## WORK TO BE COMPLETED:
From the contact-distribution notebook below, extract the passage from "The contact distribution" to "and vice versa.)", copying it word for word.

## EXCERPTED PASSAGE:
•••••

# TLDR

The contact distribution from positive cases is a biased representation of the underlying contact distribution of the population. (People with more contacts are more likely to become infected and contribute to the observed contact distribution, and vice versa.)

We would like to use Bayesian inference to obtain a more accurate underlying contact distribution. 

In [1]:
import numpy as np
import numpyro
import numpyro.distributions as dist
from numpyro.distributions import DirichletMultinomial

from numpyro.infer import MCMC, NUTS

from jax import random


  from .autonotebook import tqdm as notebook_tqdm


In [21]:
def observe_contact_distribution(N: int, lamda: float, beta: float, y: np.array =None):

    r""" 
    Args:
        N: population size
        lamda: prevalence
        beta: probability of infection given contact with positive
    """

    # p = distribution of the number of contacts of a person; use Dirichlet prior
    p = numpyro.sample(
        'p', 
        DirichletMultinomial(concentration=np.array([0.1, 0.1, 0.1])), 
        rng_key=random.PRNGKey(1)
    )

    # loop over k, the number of contacts, and sample the number of infections with k contacts
    for k in range(3):
        p_inf = 1-(1-lamda*beta)**k 
        numpyro.sample(f'infected_w_num_contacts_{k}', dist.Binomial(total_count = N * p[k], probs = p_inf))

•••••

## GIVEN RECORDS:
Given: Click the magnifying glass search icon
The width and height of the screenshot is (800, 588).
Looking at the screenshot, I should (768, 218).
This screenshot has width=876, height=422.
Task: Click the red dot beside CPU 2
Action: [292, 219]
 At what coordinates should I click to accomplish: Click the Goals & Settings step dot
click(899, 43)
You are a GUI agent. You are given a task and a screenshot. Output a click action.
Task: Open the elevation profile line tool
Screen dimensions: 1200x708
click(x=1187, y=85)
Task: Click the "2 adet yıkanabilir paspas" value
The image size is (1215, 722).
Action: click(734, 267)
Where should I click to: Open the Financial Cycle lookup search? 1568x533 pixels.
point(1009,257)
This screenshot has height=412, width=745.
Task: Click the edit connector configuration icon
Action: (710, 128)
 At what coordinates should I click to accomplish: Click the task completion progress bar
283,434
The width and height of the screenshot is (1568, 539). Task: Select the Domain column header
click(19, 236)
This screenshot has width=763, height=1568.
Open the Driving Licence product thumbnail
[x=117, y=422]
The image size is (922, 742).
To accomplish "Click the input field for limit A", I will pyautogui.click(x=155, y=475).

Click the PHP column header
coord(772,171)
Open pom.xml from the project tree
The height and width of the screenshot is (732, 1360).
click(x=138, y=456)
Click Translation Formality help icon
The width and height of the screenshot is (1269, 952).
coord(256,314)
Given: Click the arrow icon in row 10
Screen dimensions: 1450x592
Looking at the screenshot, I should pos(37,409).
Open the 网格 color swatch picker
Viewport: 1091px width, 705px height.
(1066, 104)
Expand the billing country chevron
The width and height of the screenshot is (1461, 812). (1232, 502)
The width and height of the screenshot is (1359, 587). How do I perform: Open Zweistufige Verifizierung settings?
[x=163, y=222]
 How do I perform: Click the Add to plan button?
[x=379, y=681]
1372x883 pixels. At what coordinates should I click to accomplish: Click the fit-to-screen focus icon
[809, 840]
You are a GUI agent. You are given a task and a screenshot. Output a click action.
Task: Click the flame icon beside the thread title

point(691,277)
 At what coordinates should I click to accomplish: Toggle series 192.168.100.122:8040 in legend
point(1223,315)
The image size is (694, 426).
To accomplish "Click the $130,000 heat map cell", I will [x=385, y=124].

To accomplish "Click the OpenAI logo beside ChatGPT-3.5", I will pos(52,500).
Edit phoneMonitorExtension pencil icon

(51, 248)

•••••

## EXERCISE OUTPUT:
The contact distribution from positive cases is a biased representation of the underlying contact distribution of the population. (People with more contacts are more likely to become infected and contribute to the observed contact distribution, and vice versa.)